I mean one of the threshold questions we think about every day, we're all shareholders, and is -- we're focused on building a business successfully. At the end of the day, we want to do it in a very prudent way with -- while minimizing dilution to our shareholders, full stop. So we're not going to race into $1 billion across project where we give away a lot more value in a bear market than we might be able to preserve in a stronger market.
Great. And just the last one for me. You talked about some of the encouraging drilling results up at NAL and -- so that sounds like it offers a potential for some upside to past expectations. I wondered if maybe a little bit post mortem, we're so focused on current production and shipments, but last year, the ramp-up to the restart of the plant and everything.
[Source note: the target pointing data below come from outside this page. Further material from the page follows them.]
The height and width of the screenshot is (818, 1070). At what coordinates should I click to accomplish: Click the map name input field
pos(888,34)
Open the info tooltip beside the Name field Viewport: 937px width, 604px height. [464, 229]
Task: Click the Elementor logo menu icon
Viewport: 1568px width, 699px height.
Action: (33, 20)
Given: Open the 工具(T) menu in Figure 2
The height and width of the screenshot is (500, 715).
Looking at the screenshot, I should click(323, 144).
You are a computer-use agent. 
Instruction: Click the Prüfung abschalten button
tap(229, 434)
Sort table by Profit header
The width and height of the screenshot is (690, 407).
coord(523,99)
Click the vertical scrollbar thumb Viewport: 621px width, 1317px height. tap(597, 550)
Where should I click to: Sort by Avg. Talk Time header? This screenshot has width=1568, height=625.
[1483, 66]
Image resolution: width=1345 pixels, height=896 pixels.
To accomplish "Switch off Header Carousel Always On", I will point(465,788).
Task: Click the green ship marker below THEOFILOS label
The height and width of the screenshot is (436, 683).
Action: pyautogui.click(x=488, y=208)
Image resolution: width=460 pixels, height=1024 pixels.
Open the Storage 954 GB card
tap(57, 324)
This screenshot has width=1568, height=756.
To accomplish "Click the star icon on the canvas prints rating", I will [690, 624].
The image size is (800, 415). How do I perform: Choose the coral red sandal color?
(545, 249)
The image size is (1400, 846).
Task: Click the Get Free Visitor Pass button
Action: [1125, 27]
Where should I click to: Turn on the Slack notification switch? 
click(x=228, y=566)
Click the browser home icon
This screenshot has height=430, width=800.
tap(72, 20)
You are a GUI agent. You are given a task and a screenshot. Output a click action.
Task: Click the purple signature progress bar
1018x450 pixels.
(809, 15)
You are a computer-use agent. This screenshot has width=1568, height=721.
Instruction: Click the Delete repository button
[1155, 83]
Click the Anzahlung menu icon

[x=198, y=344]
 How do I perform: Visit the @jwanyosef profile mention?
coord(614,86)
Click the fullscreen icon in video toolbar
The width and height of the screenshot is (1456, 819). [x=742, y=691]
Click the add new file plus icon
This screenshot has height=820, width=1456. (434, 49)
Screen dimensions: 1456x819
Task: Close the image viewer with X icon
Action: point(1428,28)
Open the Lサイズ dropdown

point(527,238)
I wondered if there's going to positively could sort of post mortem on sort of how that period went relative to expectations? Anything else encouraging about the process that, that might be a good clue to what further development stages might look like? .
Yes, I'll take a crack at that. Listen, we're 10 months into production at NAL. These are projects that generally take a year or two to ramp. I think we feel really good about the ramp. I mean the only thing that we wish should happen differently is pricing. We started the process in a bullish market, pricing kind of fell month over month, which just makes it more challenging. But I think the team on the ground is doing an exceptional job. It's a great team. It's some components of the team that was there years ago, but really a fresh new leadership team has done just a great job.
And I would highlight North America lithium, it's a special asset. It's been around for a while. It was started really in 2012, '13, '14 in retrospect way too early before the EV market had developed. So it had a couple of false starts, but I think it's an asset now that has scale. It has a big resource. It's got big upside based on the drill results. It's in production. It's basically -- it was built and some of the final capital is going into it now. And you contrast that with greenfield projects where there's a lot of capital to raise and all the ramp process we're almost done with every other project has to go through. You think about greenfield spodumene projects or others, they just necessity take time to ramp some more than others.
So I think we're at the tail end of that. And I'm hopeful we're at the tail end of that coming into a period where operating costs will continue to improve with these capital projects being done and the prices begin to recover, there's an opportunity for very substantial profitability at that asset pretty soon. So we're excited about that.
As right now, we don't have any pending questions I'd I would now like to hand back over to the management for the final remarks.
Thank you all very much for joining us today and for your interest in Piedmont Lithium. As I noted at the top of the call, our earnings release and presentation as well as a replay of this call will be available at our website. So with that, we thank you, and have a good day.
Thank you for attending today's call. Have a wonderful day.